GOAL:
Copy out the lines below verbatim, from the very first line through the line containing "pos(804,479)", with both ends included.

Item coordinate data
====================
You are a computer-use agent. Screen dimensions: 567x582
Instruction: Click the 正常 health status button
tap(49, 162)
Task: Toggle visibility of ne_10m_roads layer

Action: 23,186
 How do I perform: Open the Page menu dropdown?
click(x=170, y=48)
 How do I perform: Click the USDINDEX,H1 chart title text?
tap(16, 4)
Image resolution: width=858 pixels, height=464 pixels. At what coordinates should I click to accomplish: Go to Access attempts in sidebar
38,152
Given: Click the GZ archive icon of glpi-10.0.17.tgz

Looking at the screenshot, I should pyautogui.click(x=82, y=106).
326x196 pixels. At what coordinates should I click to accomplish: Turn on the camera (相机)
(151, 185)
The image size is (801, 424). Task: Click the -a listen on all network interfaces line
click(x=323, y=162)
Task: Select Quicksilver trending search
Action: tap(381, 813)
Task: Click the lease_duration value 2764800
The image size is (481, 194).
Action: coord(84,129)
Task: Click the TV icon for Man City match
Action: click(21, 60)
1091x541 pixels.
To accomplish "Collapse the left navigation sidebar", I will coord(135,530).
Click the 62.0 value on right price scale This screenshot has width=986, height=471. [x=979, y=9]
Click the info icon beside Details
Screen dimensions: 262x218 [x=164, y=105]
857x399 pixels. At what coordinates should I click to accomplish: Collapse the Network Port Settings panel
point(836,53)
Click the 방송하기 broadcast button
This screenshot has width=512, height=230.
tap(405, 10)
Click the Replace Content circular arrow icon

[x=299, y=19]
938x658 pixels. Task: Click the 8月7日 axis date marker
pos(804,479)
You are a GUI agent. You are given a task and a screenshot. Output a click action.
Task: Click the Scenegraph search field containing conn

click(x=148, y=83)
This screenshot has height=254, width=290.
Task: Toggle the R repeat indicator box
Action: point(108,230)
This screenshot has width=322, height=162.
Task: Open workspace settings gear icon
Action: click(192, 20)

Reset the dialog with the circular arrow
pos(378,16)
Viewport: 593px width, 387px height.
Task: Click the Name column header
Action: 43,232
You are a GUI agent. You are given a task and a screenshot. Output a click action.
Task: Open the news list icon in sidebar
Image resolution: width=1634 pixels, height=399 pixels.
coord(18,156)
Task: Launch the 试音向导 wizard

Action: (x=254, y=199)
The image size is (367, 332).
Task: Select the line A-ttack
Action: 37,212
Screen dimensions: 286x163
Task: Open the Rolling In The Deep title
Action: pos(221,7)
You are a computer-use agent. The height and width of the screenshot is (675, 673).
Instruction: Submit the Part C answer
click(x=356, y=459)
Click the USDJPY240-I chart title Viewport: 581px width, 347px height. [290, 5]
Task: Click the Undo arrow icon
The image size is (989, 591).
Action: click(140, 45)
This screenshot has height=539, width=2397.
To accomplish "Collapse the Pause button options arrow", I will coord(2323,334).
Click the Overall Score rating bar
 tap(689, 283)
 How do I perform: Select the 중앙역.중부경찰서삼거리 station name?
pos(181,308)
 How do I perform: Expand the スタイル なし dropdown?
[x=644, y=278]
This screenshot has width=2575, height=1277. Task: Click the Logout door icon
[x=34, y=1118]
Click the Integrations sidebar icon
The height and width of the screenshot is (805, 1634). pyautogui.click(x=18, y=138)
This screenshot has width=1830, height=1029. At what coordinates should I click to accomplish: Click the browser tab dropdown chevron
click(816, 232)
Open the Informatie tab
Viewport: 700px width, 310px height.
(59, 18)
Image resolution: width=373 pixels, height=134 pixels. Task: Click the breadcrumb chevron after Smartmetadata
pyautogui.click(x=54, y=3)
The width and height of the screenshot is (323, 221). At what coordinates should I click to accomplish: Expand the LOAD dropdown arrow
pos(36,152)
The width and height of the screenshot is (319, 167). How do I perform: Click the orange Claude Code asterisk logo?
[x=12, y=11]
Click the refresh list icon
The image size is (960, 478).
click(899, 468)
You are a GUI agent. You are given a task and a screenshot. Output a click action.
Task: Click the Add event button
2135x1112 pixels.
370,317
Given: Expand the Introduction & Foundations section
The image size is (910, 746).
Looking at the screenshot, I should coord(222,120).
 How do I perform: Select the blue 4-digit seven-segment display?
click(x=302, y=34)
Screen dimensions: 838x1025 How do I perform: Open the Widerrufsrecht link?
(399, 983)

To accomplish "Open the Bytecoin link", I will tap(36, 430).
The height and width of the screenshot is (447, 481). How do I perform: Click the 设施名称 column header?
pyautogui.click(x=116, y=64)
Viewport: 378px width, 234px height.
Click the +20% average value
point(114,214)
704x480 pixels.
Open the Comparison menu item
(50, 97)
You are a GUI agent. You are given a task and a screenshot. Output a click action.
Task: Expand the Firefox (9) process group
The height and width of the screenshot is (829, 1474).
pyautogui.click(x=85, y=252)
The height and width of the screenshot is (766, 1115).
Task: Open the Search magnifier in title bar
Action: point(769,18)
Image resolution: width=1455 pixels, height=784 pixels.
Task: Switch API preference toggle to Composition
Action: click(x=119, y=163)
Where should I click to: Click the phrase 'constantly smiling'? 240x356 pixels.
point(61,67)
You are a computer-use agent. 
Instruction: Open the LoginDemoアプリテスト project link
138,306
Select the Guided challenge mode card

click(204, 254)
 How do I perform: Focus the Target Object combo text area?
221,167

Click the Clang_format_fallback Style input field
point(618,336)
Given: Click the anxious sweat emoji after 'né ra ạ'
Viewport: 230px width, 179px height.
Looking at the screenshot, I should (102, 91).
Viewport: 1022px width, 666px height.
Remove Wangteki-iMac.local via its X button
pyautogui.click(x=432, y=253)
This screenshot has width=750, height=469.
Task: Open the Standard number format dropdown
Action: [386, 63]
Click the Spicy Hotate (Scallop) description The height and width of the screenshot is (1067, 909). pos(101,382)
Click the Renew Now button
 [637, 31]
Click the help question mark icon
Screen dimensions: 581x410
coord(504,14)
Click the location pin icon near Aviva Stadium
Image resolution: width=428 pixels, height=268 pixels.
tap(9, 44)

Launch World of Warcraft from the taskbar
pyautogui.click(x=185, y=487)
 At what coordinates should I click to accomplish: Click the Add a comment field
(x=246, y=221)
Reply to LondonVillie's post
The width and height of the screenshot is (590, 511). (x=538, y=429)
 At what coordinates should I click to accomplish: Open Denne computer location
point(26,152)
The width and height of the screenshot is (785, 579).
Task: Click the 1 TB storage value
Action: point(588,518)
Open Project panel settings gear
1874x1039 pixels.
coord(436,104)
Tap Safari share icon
====================
SOLUTION FOR THIS PROBLEM:
You are a computer-use agent. Screen dimensions: 567x582
Instruction: Click the 正常 health status button
tap(49, 162)
Task: Toggle visibility of ne_10m_roads layer

Action: 23,186
 How do I perform: Open the Page menu dropdown?
click(x=170, y=48)
 How do I perform: Click the USDINDEX,H1 chart title text?
tap(16, 4)
Image resolution: width=858 pixels, height=464 pixels. At what coordinates should I click to accomplish: Go to Access attempts in sidebar
38,152
Given: Click the GZ archive icon of glpi-10.0.17.tgz

Looking at the screenshot, I should pyautogui.click(x=82, y=106).
326x196 pixels. At what coordinates should I click to accomplish: Turn on the camera (相机)
(151, 185)
The image size is (801, 424). Task: Click the -a listen on all network interfaces line
click(x=323, y=162)
Task: Select Quicksilver trending search
Action: tap(381, 813)
Task: Click the lease_duration value 2764800
The image size is (481, 194).
Action: coord(84,129)
Task: Click the TV icon for Man City match
Action: click(21, 60)
1091x541 pixels.
To accomplish "Collapse the left navigation sidebar", I will coord(135,530).
Click the 62.0 value on right price scale This screenshot has width=986, height=471. [x=979, y=9]
Click the info icon beside Details
Screen dimensions: 262x218 [x=164, y=105]
857x399 pixels. At what coordinates should I click to accomplish: Collapse the Network Port Settings panel
point(836,53)
Click the 방송하기 broadcast button
This screenshot has width=512, height=230.
tap(405, 10)
Click the Replace Content circular arrow icon

[x=299, y=19]
938x658 pixels. Task: Click the 8月7日 axis date marker
pos(804,479)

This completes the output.